メタボリック・シンドロームとは
公開日:2016年7月25日 09時00分
更新日:2023年8月 2日 11時23分
メタボリック、日本語に訳すと「代謝」
太っている人の代名詞として、メタボリック・シンドロームやメタボというカタカナことばが新聞やマスコミ等によく登場します。メタボリックってなんだろう?メタボってなんだろう?
じつは、メタボリック・シンドロームを日本語に訳すと「代謝」。これも一般にはあまり使われることばではありません。
代謝とは
いきものは、昨日とまったく同じからだではありません。食物から栄養素を取り出し、生きて活動していくために必要なエネルギーを取り出して利用していきます。また、必要な成分を作り出し、体を維持・成長させていきます。
このようなしくみを「代謝」、英語でいえば「メタボリズム」というのです。たとえば、糖や脂肪を分解して、活動のためのエネルギーを得ています。また、余ったエネルギーは脂肪の形に変えられて、飢餓に備えて貯蔵されるのです。
代謝の安定性が壊れてきた状態がメタボリック・シンドローム
私たちは1日に2,000kcalくらいのエネルギーを食物から得て、2,500mlの水を飲み、それらを使って活動しています。ということは、1年間になんと70万kcalのエネルギーを食べ、1,000lの水を飲んでいるのです。
しかし、1年前の自分とあまり変わらないのではないでしょうか?体重もあまり変動がないのが普通です。このように、生体の「代謝」機構は、生体をできるだけ一定に保とうとしているのです。

--- 記録データ ---

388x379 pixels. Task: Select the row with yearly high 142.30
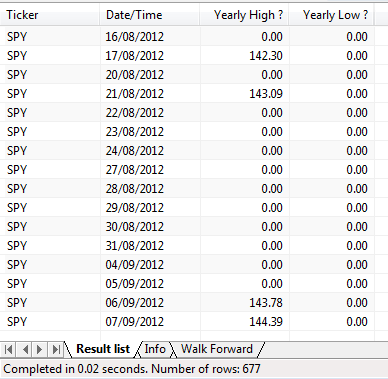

--- 作業内容 ---
1) 本文によると、私たちは1日に食物からどれくらいのエネルギーを得ていますか。
2) 本文の「じつは、メタボリック・シンド」から「を維持・成長させていきます。」まで（両端を含む）を、「栄養素」を「養分」に置き換えて書き出してください。

--- 各項目の解答 ---
1) 2,000kcalくらいです。

2)
じつは、メタボリック・シンドロームを日本語に訳すと「代謝」。これも一般にはあまり使われることばではありません。
代謝とは
いきものは、昨日とまったく同じからだではありません。食物から養分を取り出し、生きて活動していくために必要なエネルギーを取り出して利用していきます。また、必要な成分を作り出し、体を維持・成長させていきます。